D. – Lei ha inviato una lettera al Papa ringraziandolo per avere accolto la vostra richiesta di incontrarlo. In questa lettera, lei spiega molto bene cosa significhi lavorare in Africa. Quali sono i punti fondamentali di ciò che lei ha scritto a Francesco?

R. – Quell’ultimo miglio del sistema sanitario di cui prima parlavo. Non c’è dubbio che le fasce più povere della popolazione vivono nelle periferie dei Paesi africani dell’Africa subsahariana. Parliamo di una parola che usa il Papa, che è lo “scarto”, di una società che si sta abituando allo scarto. Io penso alle mamme e ai bambini in Africa, il cuore del nostro intervento sanitario, per garantire almeno un parto sicuro senza la paura terribile di morire dando alla luce un bambino. Per curare il neonato che nel primo mese di vita, nel 50% dei casi, la perde. E’ il “con” che caratterizza anche il nostro nome: noi siamo medici “con” l’Africa e non vogliamo essere medici “per” l’Africa, perché io ho le mie responsabilità e i nostri fratelli africani hanno la loro responsabilità. Insieme costruiamo un futuro e gestiamo un ospedale, un centro sanitario. Un’altra parola ancora che è affascinante per noi, anche se il Papa l’ha citata in un contesto diverso, è questa espressione che la Chiesa deve assomigliare a un ospedale da campo, non a una clinica per “vip”. Tante volte in Africa, specie nelle capitali, trovi le super-cliniche per gente che se lo può permettere, ma quanta gente che incontriamo ogni giorno non può pagarlo, quel servizio? Questi sono i temi forti del nostro chiedere a Papa Francesco questo incontro. Non ultimo ricordando don Luigi Mazzucato, il nostro direttore. Lui ci ha guidati per 53 anni come direttore del Cuamm, è mancato l’anno scorso e davanti al Papa vogliamo riconoscere questo testimone autentico del Vangelo.

D. – Sempre nella lettera inviata a Papa Francesco, lei sottolinea il fatto del “non possedere nulla di vostro” o “nulla che porti il vostro nome”. Avete gestito oltre 200 ospedali, nessuno è ospedale Cuamm. Avete sostenuto università e centri sanitari, ma nessuno porta il vostro nome. Lei, questo, lo definisce un orgoglio. Perché?

R. – Perché credo che questo debba essere l’atteggiamento evangelico del lievito che scompare dentro la pasta. La missione prima è quella di far crescere la pasta, scomparendo: è la logica evangelica. Tante volte non succede così, invece crediamo fortemente che l’Africa abbia bisogno di questa modalità di lavoro. Questo anche per garantire una maggiore sostenibilità, un’autonomia. Cioè: fai crescere le realtà locali perché nel giro di 10-20 anni queste realtà possano camminare da sole. Occorre far crescere la dignità e l’autonomia della popolazione africana. E’ in questo senso che diciamo con "orgoglio": profondamente umili, ma orgogliosi.

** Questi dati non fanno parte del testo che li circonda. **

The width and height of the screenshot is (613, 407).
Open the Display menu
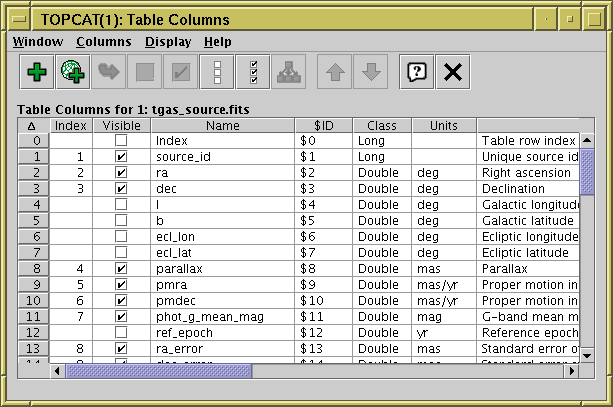point(168,42)
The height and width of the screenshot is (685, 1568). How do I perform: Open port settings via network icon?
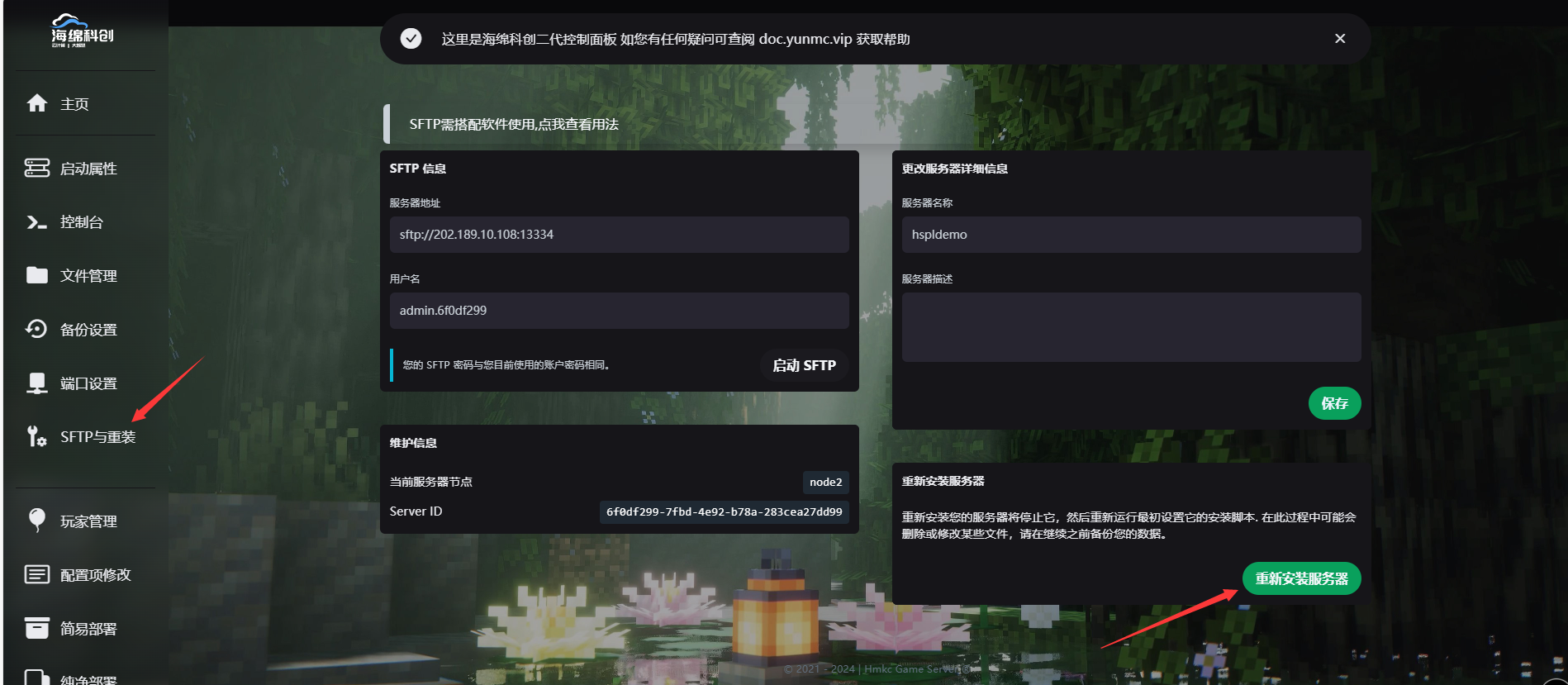[37, 383]
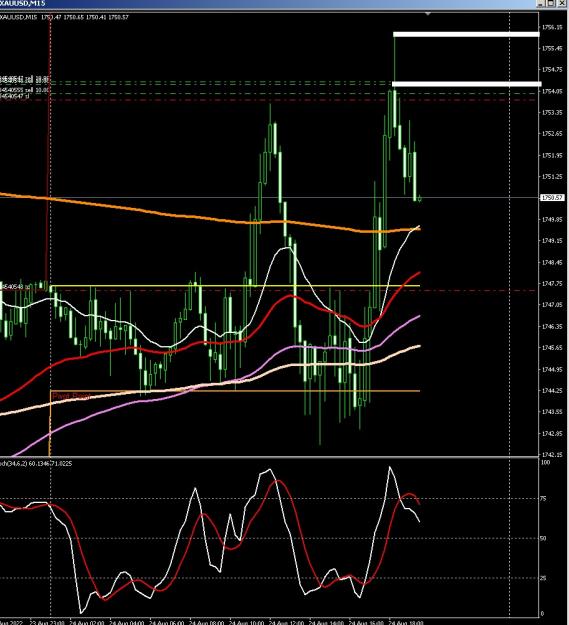569x625 pixels.
Task: Click the Pivot Point text label
Action: pyautogui.click(x=71, y=396)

D. – Domani sarete molti in Vaticano: sarà un messaggio di vicinanza a questo continente e alle sue genti…

R. – Sì, sì. In quel continente, ci sono Paesi poverissimi. Penso al Sud Sudan che ha un’ostetrica ogni 20 mila mamme che partoriscono. Alla Sierra Leone che ha un pediatra in tutto il Paese. Una nota di vicinanza alla gente, a queste vite: questo è il primo messaggio. E il secondo, chiamiamolo così, è di garantire l’accesso alle cure per tutti. Tante, tante volte in tante situazioni questo accesso non è garantito a tante persone, specie a quelle più deboli. Ci piacerebbe poter trasformare la giornata del malato, il 13 febbraio, nella giornata per l’accesso universale alle cure. Per tutti, specie per i più poveri.